The two‐cutoff approach improved the diagnostic performance of plasma biomarkers in the entire CADS and GHABS cohorts. (A, D, G, J) Diagnostic metrics of plasma biomarkers for identifying Aβ (A and D) and tau (G and J) PET positivity in CADS (A and G) and GHABS (D and J) cohorts by the single‐cutoff and two‐cutoff approaches, respectively. In the single‐cutoff approach, the threshold was calculated using the maximum Youden index. In the two‐cutoff approach, the lower threshold was obtained by maximizing specificity with sensitivity fixed at 95%, whereas the upper threshold was obtained by maximizing sensitivity while fixing specificity at 95%. Dots and error bars represent the mean and 95% CI estimates from a bootstrapped sample. (B, E, H, K) Percentages (with a 95% CI estimate from a bootstrapped sample) of participants who fell into the gray zone between two cutoffs were classified in the intermediate group. (C, F, I, L) Bootstrapped differences (n = 1000 resamples with replacement stratifying by the output) in the statistics between plasma p‐tau217 (reference) and other plasma biomarkers for both the single‐cutoff and two‐cutoff approaches.
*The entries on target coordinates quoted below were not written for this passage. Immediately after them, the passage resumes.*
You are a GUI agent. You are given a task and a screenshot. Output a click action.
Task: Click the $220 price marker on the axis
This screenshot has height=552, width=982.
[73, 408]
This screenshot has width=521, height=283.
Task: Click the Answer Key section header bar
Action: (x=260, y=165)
The horizontal dashed line plotted at zero represents the lack of difference between plasma p‐tau217 and other biomarkers. Other plasma biomarkers were considered to be clinically equivalent to p‐tau217 if the 95% CI of the mean difference included zero and clinically superior (>0) or inferior (<0) if it did not include zero. CADS, Chongqing Ageing & Dementia Study; CI, confidence interval; CSF, cerebrospinal fluid; GHABS, Greater‐Bay‐Area Healthy Aging Brain Study NPV, negative predictive value; PPV, positive predictive value; p‐tau, phosphorylated tau.

FIGURE 6

The two‐step workflow of predicting amyloid pathology based on plasma p‐tau217/Aβ42 ratio in clinical and community settings. Use of two cutoff values for Lumipulse plasma p‐tau217/Aβ42 test in patients with cognitive symptoms in clinics and in community‐based at‐risk populations leads to three categories of results: positive, intermediate, and negative, increasing the accuracy with which people can be classified as having or not having amyloid pathology. BBM, blood‐based biomarker; CI, cognitively impaired; CU, cognitively unimpaired; NPV, negative predictive value; PPV, positive predictive value; p‐tau, phosphorylated tau; Se, sensitivity; Sp, specificity.